WORK ITEM: In the entries below, how many lines contain the word "agent"? State the number and nothing more.

• • • •

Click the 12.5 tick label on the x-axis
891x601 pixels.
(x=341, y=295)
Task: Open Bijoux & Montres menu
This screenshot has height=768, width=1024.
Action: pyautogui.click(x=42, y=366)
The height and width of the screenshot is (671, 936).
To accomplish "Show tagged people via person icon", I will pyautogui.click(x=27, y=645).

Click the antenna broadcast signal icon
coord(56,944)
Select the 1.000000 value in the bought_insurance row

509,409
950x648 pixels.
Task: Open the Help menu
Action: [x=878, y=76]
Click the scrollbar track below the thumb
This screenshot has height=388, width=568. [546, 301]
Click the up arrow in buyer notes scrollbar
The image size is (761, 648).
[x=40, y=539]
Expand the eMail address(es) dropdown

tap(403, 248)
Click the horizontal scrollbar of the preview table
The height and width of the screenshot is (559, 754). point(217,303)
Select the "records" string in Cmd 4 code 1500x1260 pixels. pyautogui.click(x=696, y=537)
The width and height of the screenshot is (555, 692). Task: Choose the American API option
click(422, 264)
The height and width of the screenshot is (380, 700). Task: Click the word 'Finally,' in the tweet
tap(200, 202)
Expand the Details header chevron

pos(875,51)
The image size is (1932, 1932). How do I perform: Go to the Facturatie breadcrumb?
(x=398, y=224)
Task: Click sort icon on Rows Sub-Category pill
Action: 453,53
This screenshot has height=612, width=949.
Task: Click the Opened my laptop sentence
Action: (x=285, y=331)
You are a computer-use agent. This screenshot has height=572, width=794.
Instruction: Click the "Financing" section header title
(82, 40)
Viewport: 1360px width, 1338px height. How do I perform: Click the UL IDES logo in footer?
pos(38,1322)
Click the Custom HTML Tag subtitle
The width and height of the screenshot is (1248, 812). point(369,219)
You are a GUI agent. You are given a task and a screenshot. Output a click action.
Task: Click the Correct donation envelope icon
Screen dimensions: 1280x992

• • • •

ANSWER SPACE: 2